1

I'm a bit lost between joblib, multiprocessing, etc..

What's the most effective way to parallelize a for loop, based on your experience?

For example :

for i, p in enumerate(patches[ss_idx]):
            bar.update(i+1)
            h_features.append(calc_haralick(p)) 
def calc_haralick(roi):

    feature_vec = []

    texture_features = mt.features.haralick(roi)
    mean_ht = texture_features.mean(axis=0)

    [feature_vec.append(i) for i in mean_ht[0:9]]

    return np.array(feature_vec)

It gets i patches of images then extract features via haralick

And this is how I get patches

 h_neigh = 11 # haralick neighbourhood
 size = h_neigh
 shape = (img.shape[0] - size + 1, img.shape[1] - size + 1, size, size)
 strides = 2 * img.strides
 patches = stride_tricks.as_strided(img, shape=shape, strides=strides)
 patches = patches.reshape(-1, size, size)

Sorry if any information is superfluous

  • ***"... the most effective way ...?"*** Well, that heck depends on what & how the loop-body actually does. – user3666197 May 27 '20 at 12:58
  • 1
    Hm, yes, I edited the post then – Angelo Santarossa May 27 '20 at 13:03
  • Is this all one one multi-core machine? That is, do you want to parallelize your process according to the number of cores on that machine? Or do you want to allow for distributed processing? – 9769953 May 27 '20 at 13:08
  • What is patches? Is it an array or list of simple elements, such as floats or integers? Or is its contents more complex/memory-large? – 9769953 May 27 '20 at 13:10
  • I have 16 cores available according to **multiprocessing.cpu_count()** – Angelo Santarossa May 27 '20 at 13:10
  • I wasn't asking about the number of cores. I asked how you wanted to do the parallelization. If you have 16 machines with 1 core each, than that's another possibility to parallelize. Do you want to allow for e.g. distributed processing. – 9769953 May 27 '20 at 13:12
  • This is one multi-core machine with 16 cores. So I suppose working on all cores in same time isn't a great idea – Angelo Santarossa May 27 '20 at 13:14
  • You can limit the number of cores, so that's not a problem. – 9769953 May 27 '20 at 13:28
  • What is `patches` *exactly*? "patches of images" is rather unspecific. Since I assume you send one image at a time over to `calc_haralick`, what is an image? What Python type? And if something like a (multi-)dimensional array, how large? The reason for this question is that you may want to do things differently depending on the size of the data. – 9769953 May 27 '20 at 13:29
  • I edited again the post, I didn't know it was size-dependant – Angelo Santarossa May 27 '20 at 13:33
  • It is not necessarily size dependent (or not principally); my suggestions, however, are. Note that your edits still don't mention the actual (average, median, range) size of the images. They could be 20 by 20, or 20K by 20K. – 9769953 May 27 '20 at 13:44

1 Answers1

1

Your images appear to be simple two-dimensional NumPy arrays, and patches a list or array of those. I assume ss_idx is an index array (i.e., not an integer), so that patches[ss_idx] remains something that can be iterated over (as in your example).

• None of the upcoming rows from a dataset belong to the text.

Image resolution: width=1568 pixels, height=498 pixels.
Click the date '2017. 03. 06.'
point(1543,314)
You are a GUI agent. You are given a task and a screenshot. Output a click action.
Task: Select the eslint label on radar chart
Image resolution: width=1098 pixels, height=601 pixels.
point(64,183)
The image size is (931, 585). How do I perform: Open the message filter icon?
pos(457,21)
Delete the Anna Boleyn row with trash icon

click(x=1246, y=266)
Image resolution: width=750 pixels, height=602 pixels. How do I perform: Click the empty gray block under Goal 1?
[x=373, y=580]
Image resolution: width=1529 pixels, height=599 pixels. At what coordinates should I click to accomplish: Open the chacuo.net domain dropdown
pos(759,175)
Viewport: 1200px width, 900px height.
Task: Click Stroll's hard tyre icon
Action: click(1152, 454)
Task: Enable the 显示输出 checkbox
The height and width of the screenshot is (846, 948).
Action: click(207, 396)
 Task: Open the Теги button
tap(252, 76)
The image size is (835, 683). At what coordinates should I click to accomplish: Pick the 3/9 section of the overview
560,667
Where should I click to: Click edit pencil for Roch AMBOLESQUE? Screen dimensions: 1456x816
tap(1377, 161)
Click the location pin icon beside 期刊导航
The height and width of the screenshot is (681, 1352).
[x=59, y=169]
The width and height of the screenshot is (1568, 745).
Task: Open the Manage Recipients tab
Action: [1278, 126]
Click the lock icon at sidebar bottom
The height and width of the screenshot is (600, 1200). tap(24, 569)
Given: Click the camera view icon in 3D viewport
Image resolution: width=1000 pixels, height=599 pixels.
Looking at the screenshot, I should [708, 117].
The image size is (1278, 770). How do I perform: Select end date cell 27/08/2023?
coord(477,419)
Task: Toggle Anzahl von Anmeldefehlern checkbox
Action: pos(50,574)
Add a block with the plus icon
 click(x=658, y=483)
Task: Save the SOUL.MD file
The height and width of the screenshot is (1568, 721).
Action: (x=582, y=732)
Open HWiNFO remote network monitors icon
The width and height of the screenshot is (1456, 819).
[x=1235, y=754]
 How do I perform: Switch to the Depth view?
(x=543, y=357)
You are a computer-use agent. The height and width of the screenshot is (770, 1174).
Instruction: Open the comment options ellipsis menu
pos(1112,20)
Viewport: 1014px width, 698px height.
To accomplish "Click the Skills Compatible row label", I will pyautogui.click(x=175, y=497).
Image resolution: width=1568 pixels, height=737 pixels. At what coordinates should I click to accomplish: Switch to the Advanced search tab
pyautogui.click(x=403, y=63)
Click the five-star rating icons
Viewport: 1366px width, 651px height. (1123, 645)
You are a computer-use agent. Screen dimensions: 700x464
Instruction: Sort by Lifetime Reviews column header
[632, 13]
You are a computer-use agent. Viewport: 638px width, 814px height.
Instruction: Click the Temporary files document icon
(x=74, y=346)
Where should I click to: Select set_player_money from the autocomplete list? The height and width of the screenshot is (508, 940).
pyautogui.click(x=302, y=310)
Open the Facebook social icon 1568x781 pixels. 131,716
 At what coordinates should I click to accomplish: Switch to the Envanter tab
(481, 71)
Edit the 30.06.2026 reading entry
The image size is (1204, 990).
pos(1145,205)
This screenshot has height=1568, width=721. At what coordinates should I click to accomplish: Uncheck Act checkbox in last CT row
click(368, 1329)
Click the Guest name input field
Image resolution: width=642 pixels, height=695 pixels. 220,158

In that case, simply use multiprocessing.Pool.map:

import multiprocessing as mp

nproc = 10
with mp.Pool(nproc) as pool:
    h_features = pool.map(calc_haralick, patches[ss_idx])

See the first basic example in the multiprocessing documentation.

If you leave out nproc or set it to None, all available cores will be used.


The potential problem with multiprocessing is, that it will create nproc identical Python processes, and copy all the relevant data to those processes. If your images are large, this will cause considerable overhead.

In such a case, it may be worth to split your Python program in separate programs, where calculating the future of a single image is one independent program. That program would need to handle reading a single image and writing the features. You'd then wrap everything in e.g. a bash script that loops over all images, taking care to use only a certain amount of cores at the same (e.g., background processes, but wait every 10 images). The next step/program requires reading the independent feature files into a multi-dimensional array, but from there, you can continue your old program.

While this is more work, it may save some copying overhead (though it introduces extra I/O overhead, in particular writing the separate feature files).
It also has the optional advantage that this is fairly easy to run distributed, should the possibility ever occur.


Try multiprocessing, keeping an eye out on memory usage and CPU usage (if nothing happens for a long time, it may be copying overhead). Then, try another method.

9769953
  • 10,344
  • 3
  • 26
  • 37